=== EXERCISE DATA ===

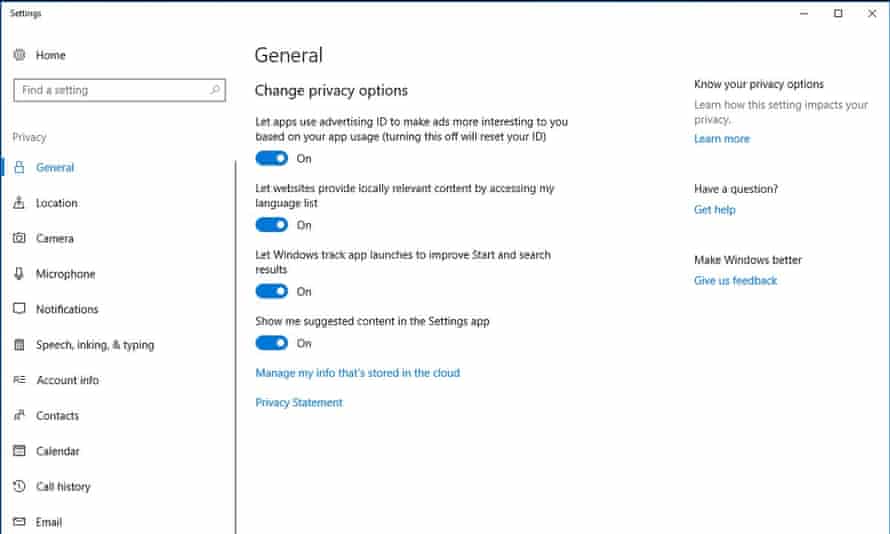
Task: Turn off the advertising ID toggle
Action: point(271,158)
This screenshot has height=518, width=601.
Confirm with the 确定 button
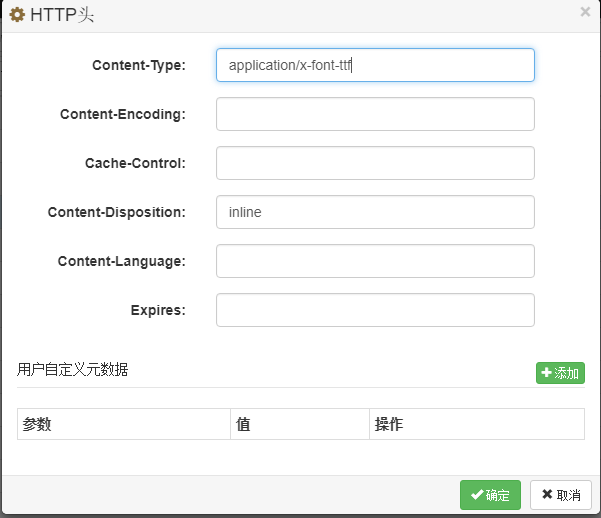(490, 495)
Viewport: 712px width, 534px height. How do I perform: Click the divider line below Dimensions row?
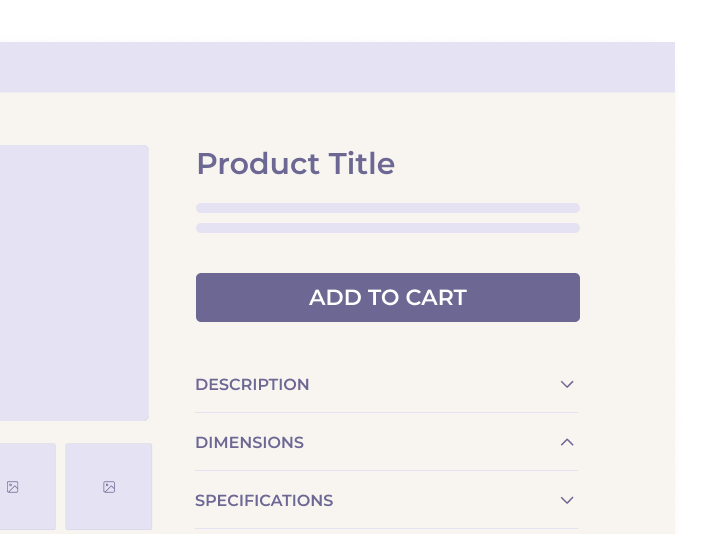pos(386,470)
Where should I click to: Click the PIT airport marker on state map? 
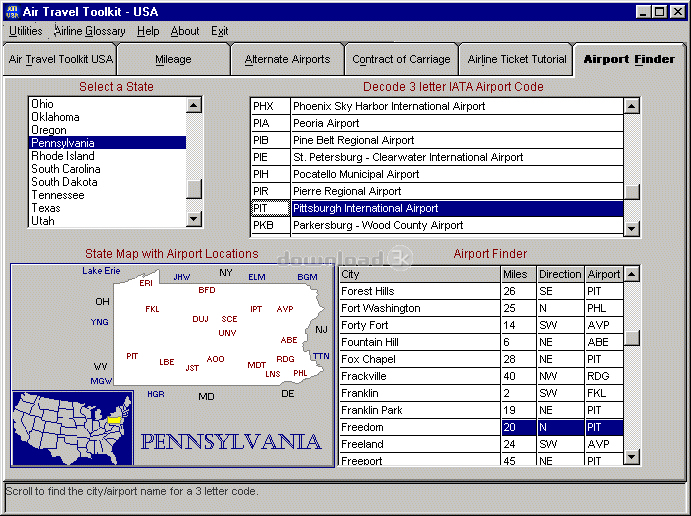[x=132, y=356]
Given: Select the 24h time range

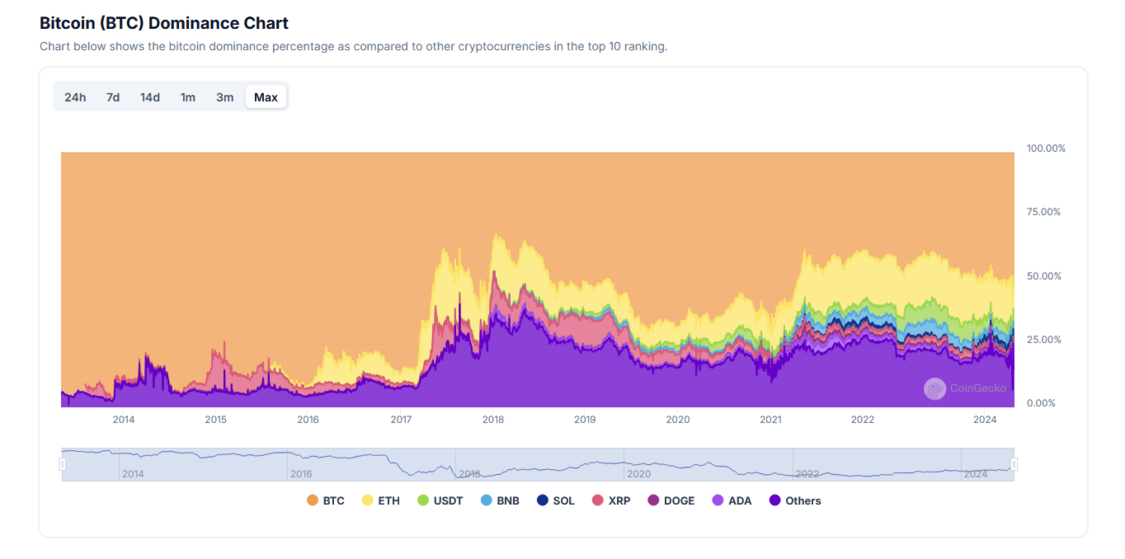Looking at the screenshot, I should coord(75,97).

===

Excluding the pictures, retype the line containing "Viewport: 712px width, 534px" and all lines after it down to the end of the data above.

Viewport: 712px width, 534px height. How do I perform: Click the divider line below Dimensions row?
pos(386,470)
Where should I click to: Click the PIT airport marker on state map? 
[x=132, y=356]
Given: Select the 24h time range

Looking at the screenshot, I should coord(75,97).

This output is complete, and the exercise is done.